As alleged in the CFTC Complaint, from January 2011 through March 2016 (the “Relevant Period”), LaMarco, individually and as agent and officer of GDLogix, fraudulently solicited and accepted $1,492,650 from 13 individuals to trade off-exchange leveraged or margined retail Forex contracts in a commodity pool operated by the defendants.
LaMarco, by word of mouth, email, the Internet, the use of mails and other means, solicited and accepted $1,492,650 from the pool participants on behalf of GDLogix. LaMarco solicited participants by falsely representing to them that he was a profitable trader and touting the purported safety of his forex investment strategy and the success of his personal investments in forex. LaMarco provided participants with a GDLogix “Memorandum of Offering,” which indicated that participants’ funds would be placed in a commodity pool run by GDLogix and provided fraudulent pool net asset values.

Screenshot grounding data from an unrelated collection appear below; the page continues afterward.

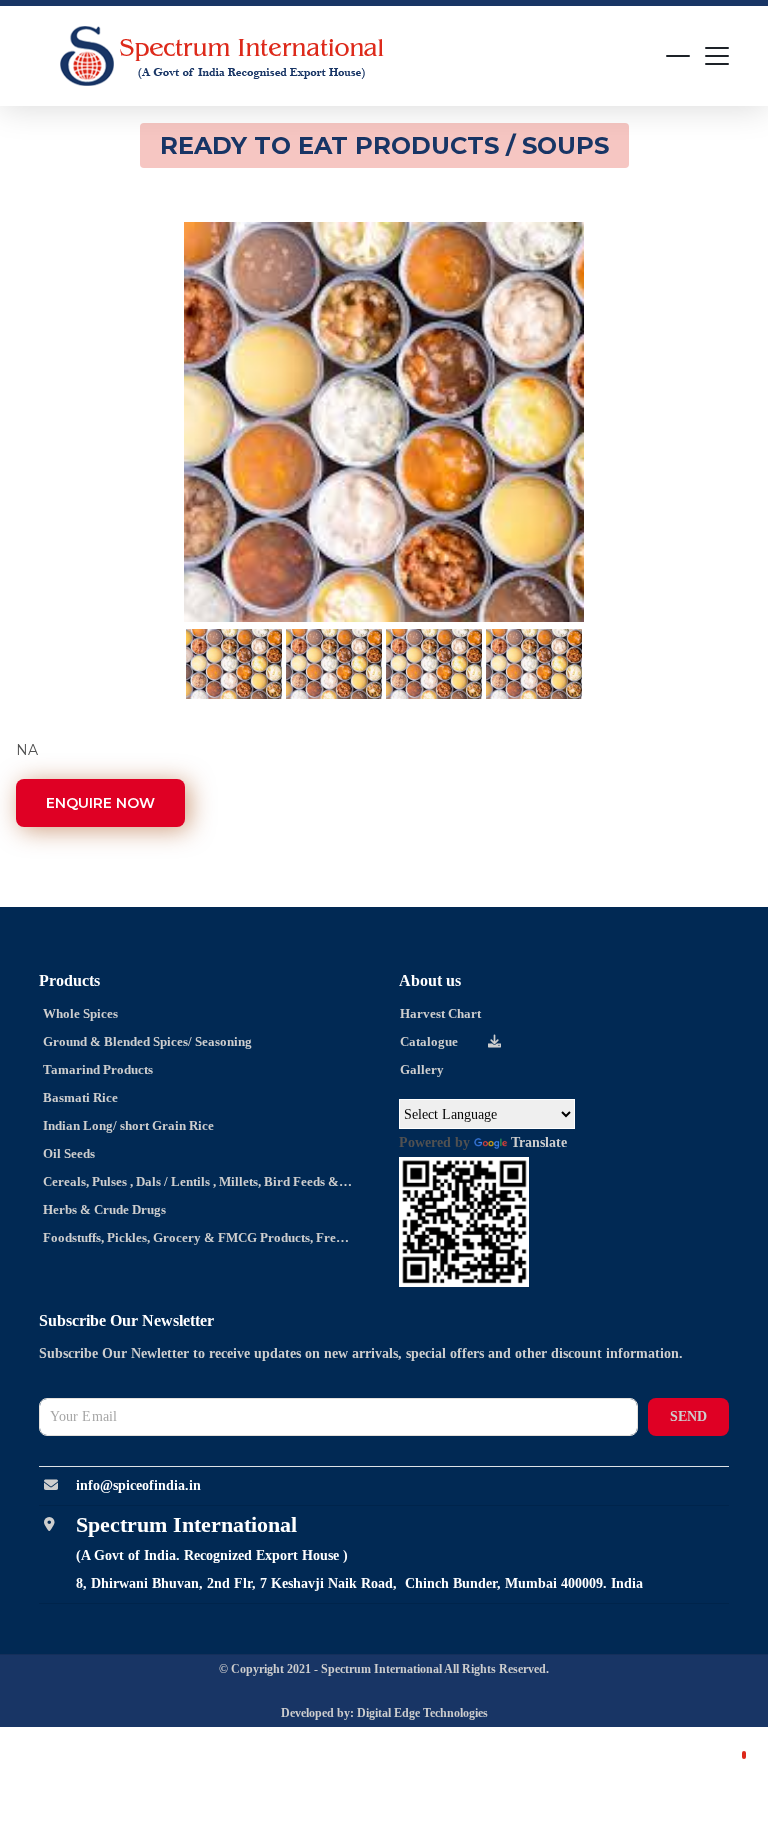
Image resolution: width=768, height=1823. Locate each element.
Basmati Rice (79, 1097)
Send (688, 1416)
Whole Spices (79, 1013)
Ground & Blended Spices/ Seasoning (146, 1041)
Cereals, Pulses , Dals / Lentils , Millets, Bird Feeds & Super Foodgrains (181, 1185)
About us (430, 980)
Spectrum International (382, 1669)
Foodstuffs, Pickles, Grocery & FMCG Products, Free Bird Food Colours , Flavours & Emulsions (183, 1241)
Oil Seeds (67, 1153)
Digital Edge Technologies (422, 1713)
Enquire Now (100, 803)
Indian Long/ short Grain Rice (127, 1125)
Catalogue (429, 1041)
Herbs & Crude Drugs (103, 1209)
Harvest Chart (440, 1013)
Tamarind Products (96, 1069)
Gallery (422, 1069)
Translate (539, 1142)
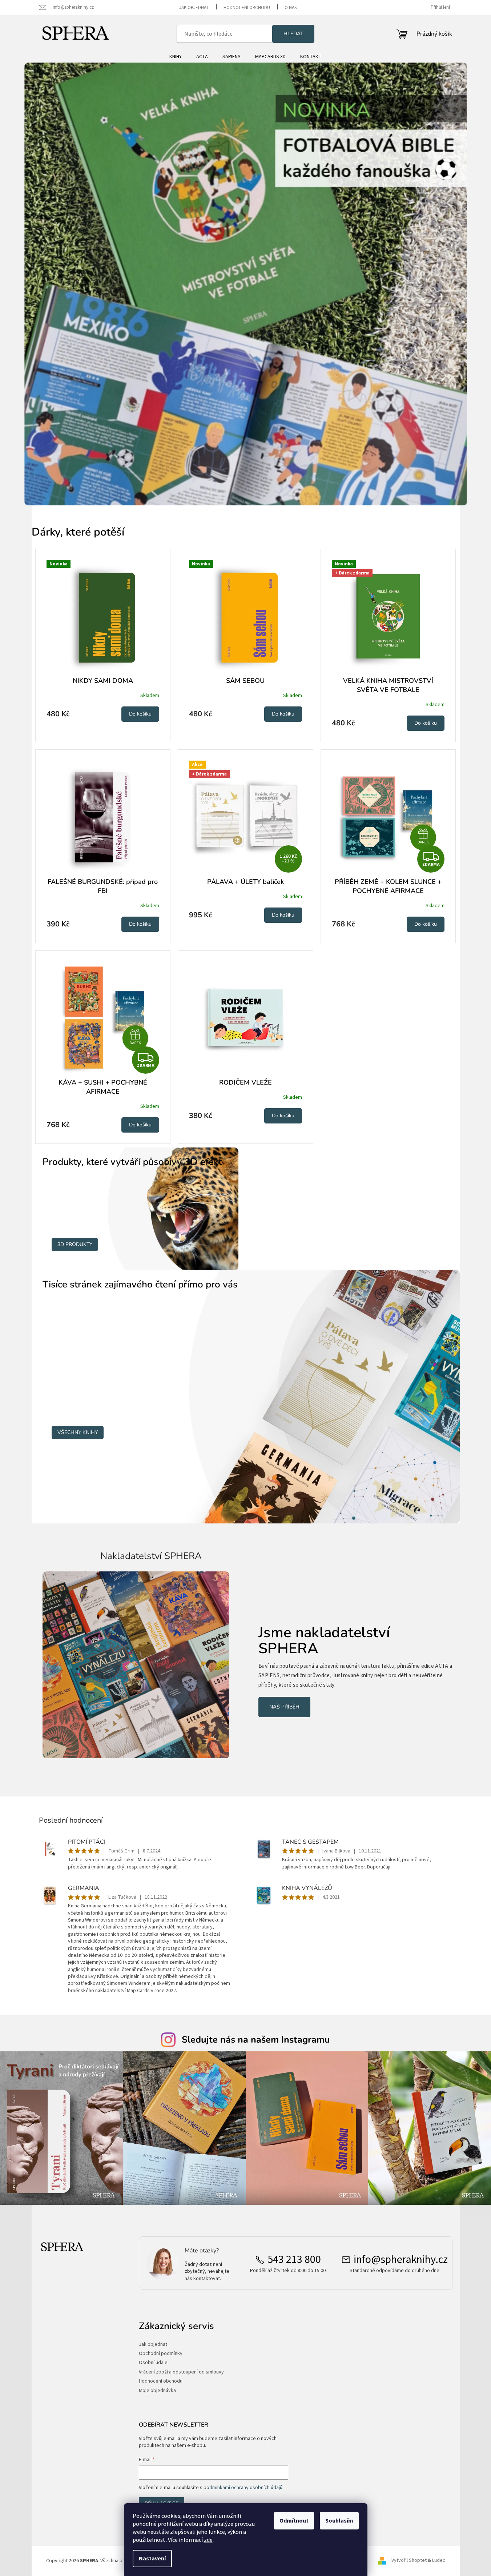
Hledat (293, 33)
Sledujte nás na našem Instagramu (256, 2040)
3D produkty (74, 1244)
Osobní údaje (153, 2362)
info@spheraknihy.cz (401, 2259)
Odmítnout (294, 2521)
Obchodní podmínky (160, 2353)
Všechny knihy (77, 1432)
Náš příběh (284, 1706)
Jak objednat (194, 7)
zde (208, 2540)
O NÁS (291, 7)
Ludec (438, 2560)
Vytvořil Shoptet (409, 2560)
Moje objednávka (157, 2390)
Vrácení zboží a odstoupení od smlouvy (181, 2372)
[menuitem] (175, 57)
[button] (57, 284)
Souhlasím (339, 2521)
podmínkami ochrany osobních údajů (243, 2487)
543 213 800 (294, 2259)
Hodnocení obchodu (247, 7)
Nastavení (152, 2559)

All of these representations were material and false. LaMarco also omitted material facts in his solicitations to pool participants, including but not limited to failing to disclose that: neither he nor GDLogix had ever been registered with the CFTC in any capacity; he was misappropriating participants’ funds; and, he was losing participants’ funds trading forex in his personal accounts.

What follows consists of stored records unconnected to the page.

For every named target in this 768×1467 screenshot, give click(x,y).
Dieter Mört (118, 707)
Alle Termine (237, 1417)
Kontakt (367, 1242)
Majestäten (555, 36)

LaMarco used his software consultancy business, GDLogix, to facilitate his forex solicitation and trading activities. He deposited participants’ funds into a GDLogix bank account at J.P. Morgan Chase, as well as two personal bank accounts at J.P. Morgan Chase. All of these bank accounts were opened by LaMarco and under his control.
Of the over $1.4 million solicited and accepted from pool participants, LaMarco transferred approximately $1.3 million to two personal trading accounts opened in his name at registered futures commission merchant (FCM) Gain Capital. These trading accounts were personal accounts held in the name of, and for the benefit of, LaMarco, and not opened or held for the benefit of pool participants.
LaMarco suffered significant trading losses in his personal trading accounts and lost the majority of participants’ funds through his unprofitable trading. Gain Capital closed both of LaMarco’s personal trading accounts in April 2016.
LaMarco also misappropriated participants’ funds by returning $630,050 to certain pool participants as purported trading “profits” in the nature of a “Ponzi” scheme. He lost the remaining funds trading or using them to pay his personal expenses.
To conceal and perpetrate his fraud, LaMarco provided pool participants with false monthly account statements showing the pool’s account activity, including purported trading profits and account balances.
In February 2016, LaMarco represented to pool participants in these statements that the total value of the Pool had increased to over $1.79 million. In reality, however, LaMarco had lost nearly all of participants’ funds through unsuccessful trading and by diverting $630,050 of the total principal invested as Ponzi payments to certain participants.